Third Party Rights in Child Custody: No Need to Prove the Parent is not Fit in Some Modifications

In 2000, the Supreme Court ruled that the Constitution favored parents over nonparents in child custody and visitation disputes, and that grandparents and other third parties had to show that parents were not acting in the child’s best interest before a court could give custody or parenting time to a nonparent. In a recent case from the Oregon Supreme Court, however, it was ruled that this rule did not apply, at minimum, to modifications of child custody orders based on previous agreements between the parents and nonparents.

The parents separated when the child was six months old, and the father moved out. Three months later, the mother left the child in the grandmother’s care. The mother developed a drinking problem and was unable to keep stable employment. She decided to move to Virginia to recover her sobriety and stabilize her situation. The father and grandmother negotiated a settlement agreement with the mother before she left, and, after the father submitted the agreement to court, the parents were divorced by an agreed judgment that gave custody to the grandmother.
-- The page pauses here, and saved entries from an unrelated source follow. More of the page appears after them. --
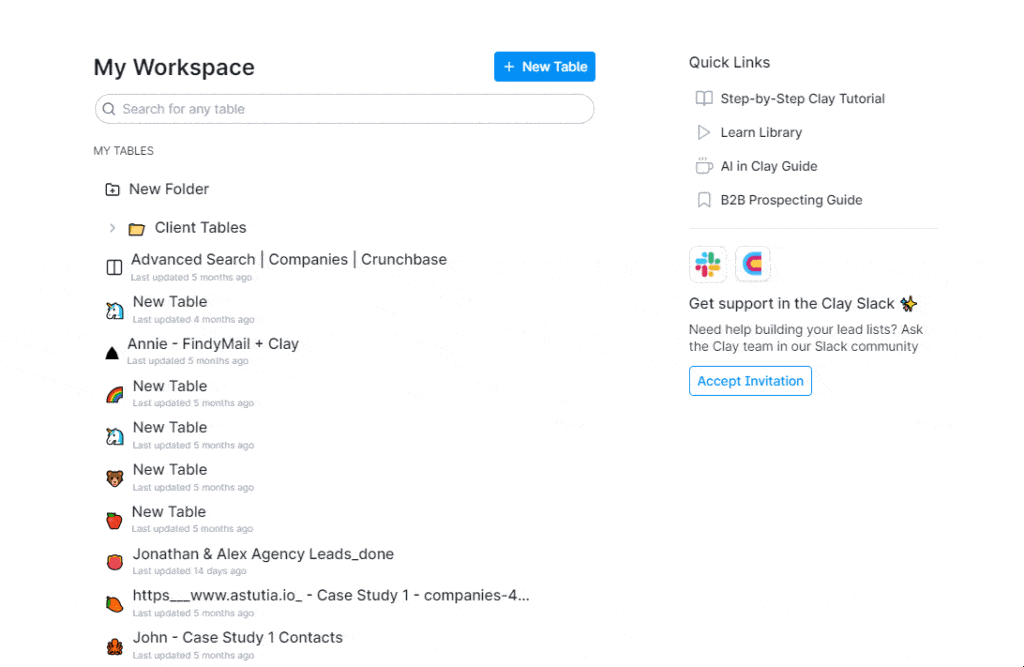Click the black triangle icon for Annie table
1024x667 pixels.
pyautogui.click(x=112, y=353)
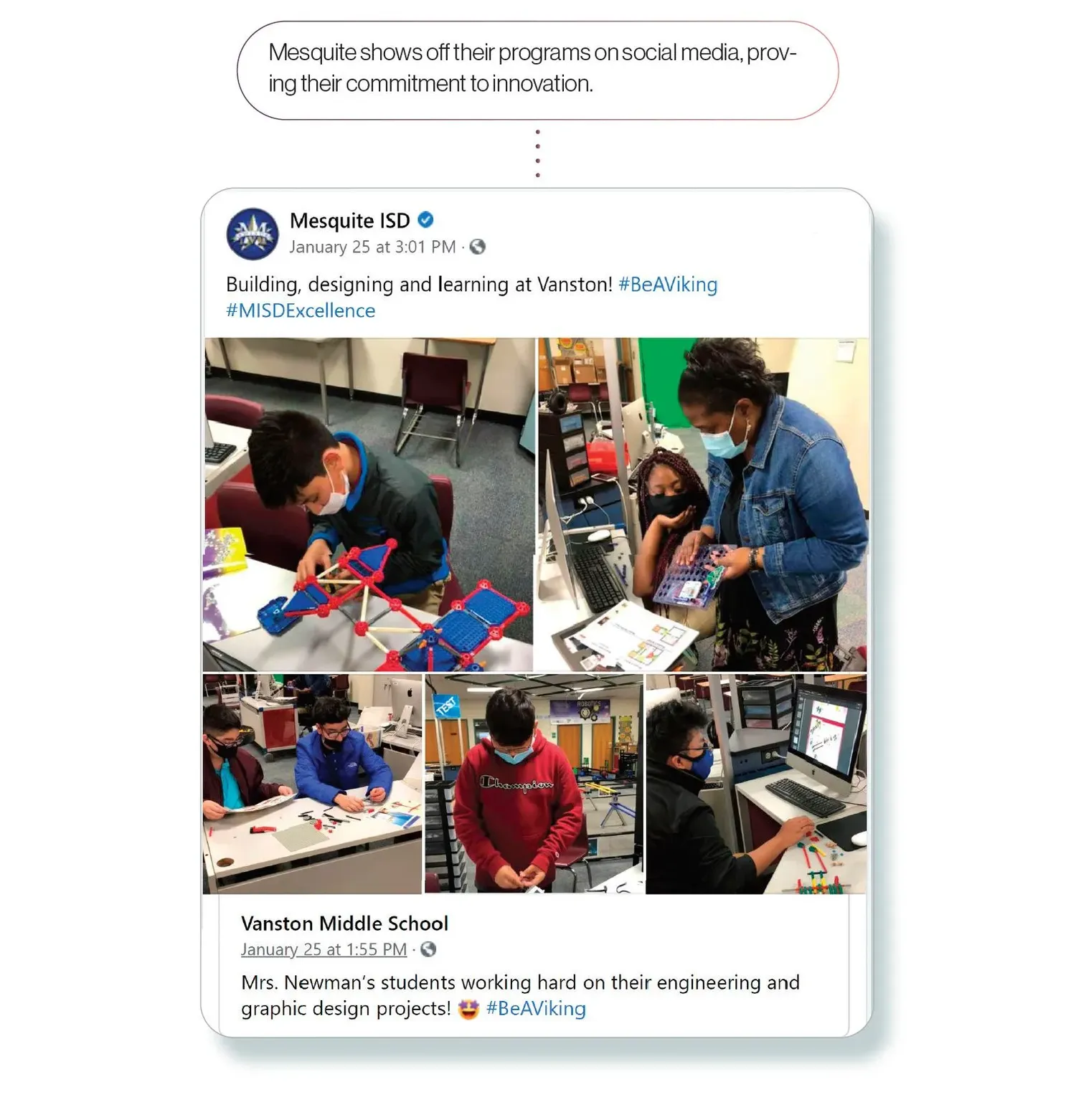
Task: Click the Mesquite ISD profile logo
Action: pos(253,234)
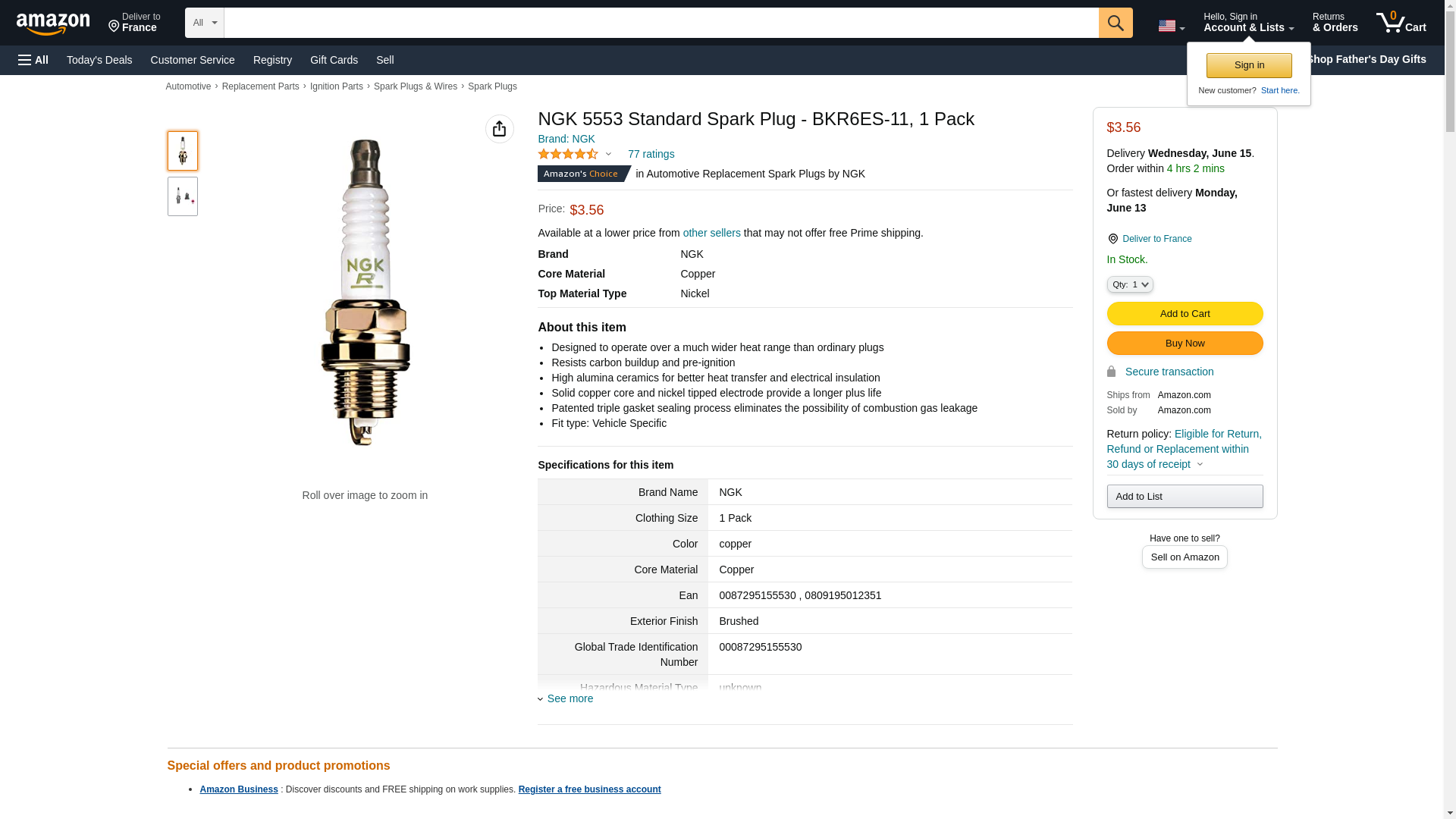The height and width of the screenshot is (819, 1456).
Task: Select the second product thumbnail
Action: pyautogui.click(x=182, y=196)
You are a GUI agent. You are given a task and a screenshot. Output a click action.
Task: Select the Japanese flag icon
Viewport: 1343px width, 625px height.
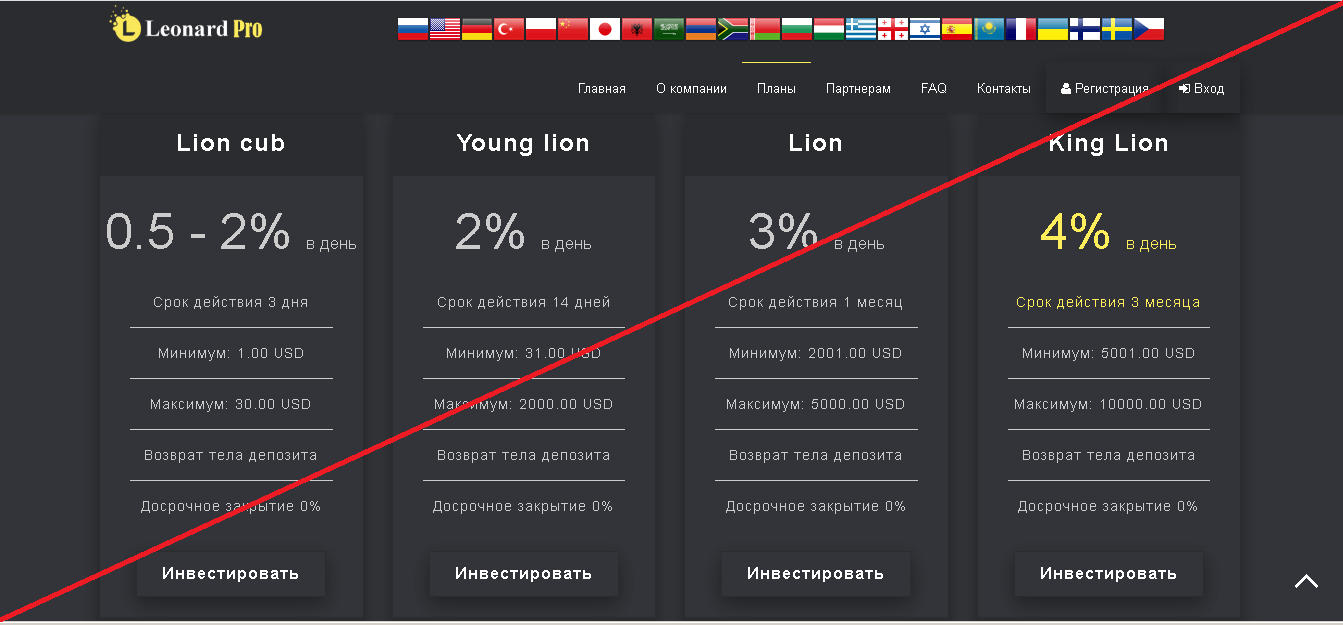tap(605, 29)
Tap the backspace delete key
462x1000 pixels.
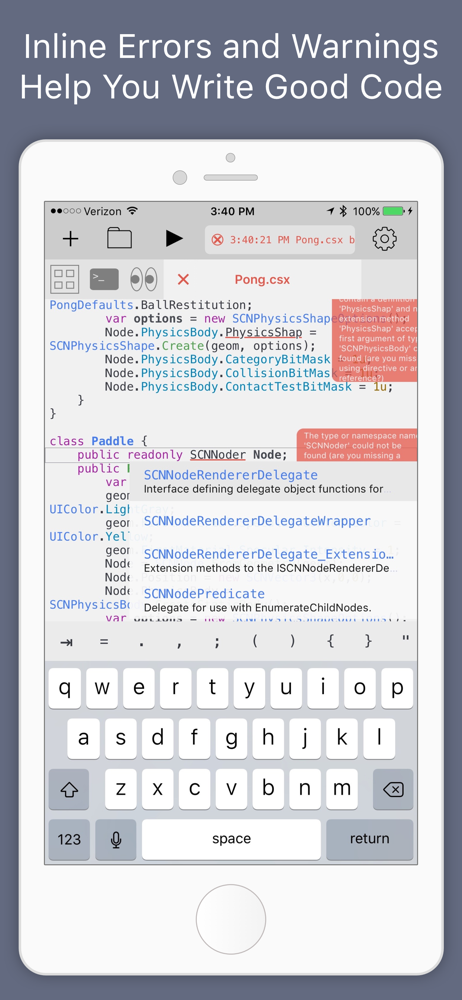[393, 789]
Several years later, the mother, having beaten the bottle and found work, moved to modify the divorce judgment to give her custody and allow her to take the child to Virginia. The father sided with the grandmother in asking that custody not be changed.  The case was eventually appealed to the Oregon Supreme Court, which was asked to answer two questions: (1) Was the grandmother required to prove that the mother was unfit; and (2) Was the mother required to prove that circumstances had changed, as usually applies in disputes between parents, before the court could decide whether a change of custody would be in the child’s best interest?

The court ruled that the constitutional rule regarding parents’ rights, and an Oregon law written to implement that rule, did not apply in this case. The purpose of the constitutional rule, the court said, was to prevent excessive interference in parenting. Where, however, the parents have already agreed to give rights to a grandparent, there is no improper interference. As a result, the initial question of the mother’s fitness did not serve as a gatekeeper question that might exclude the grandmother from custody.

The second question, whether the change-in-circiumstances rule applied to modification disputes between a parent and a nonparent, on the other hand, was not answered by the court. Instead, the court decided that the answer to that question didn’t matter to the final decision because the trial court had decided that as between the mother and grandmother, keeping the child with the grandmother was in the child’s best interest, and that decision was a reasonable one based on the evidence presented. Even if the mother didn’t have to prove a change in circumstances, she wouldn’t win custody.

I am uncertain whether the courts may expand this decision to exclude an initial fitness question when deciding motions to modify judgments that were not previously decided by agreement. If not, it will discourage parents who may want to get custody back from agreeing to give up custody. On the other hand, expanding this decision to all modification cases may result in the kind of interference that the Supreme Court was trying to prevent when it first created the rule. It is possible, if the mother asks the Supreme Court to review the case, that it may do so in order to clarify what it meant, but it is very rare that the Supreme Court gets involved in basic family law issues.

I am also uncertain whether a parent could, as part of an initial agreement, include a requirement that the fitness question be decided if the parent asks for a change. It does not seem to be an impossible term to agree to, but this would raise questions of instability of children’s situations that the courts might not want to allow.

On the whole, if you are being asked to agree to a custody plan for your child that gives custody to someone other than another parent, you may want to ask a lawyer for advice. Be prepared to have a frank discussion about your situation with the lawyer so that the lawyer can assess whether a judge might say you are unfit, as that will be a significant factor in the advice the lawyer might give. It also may be worth discussing the effect of an agreement on whether you can ask for a change in the plan in the future and whether you may want to try to protect your rights in the agreement.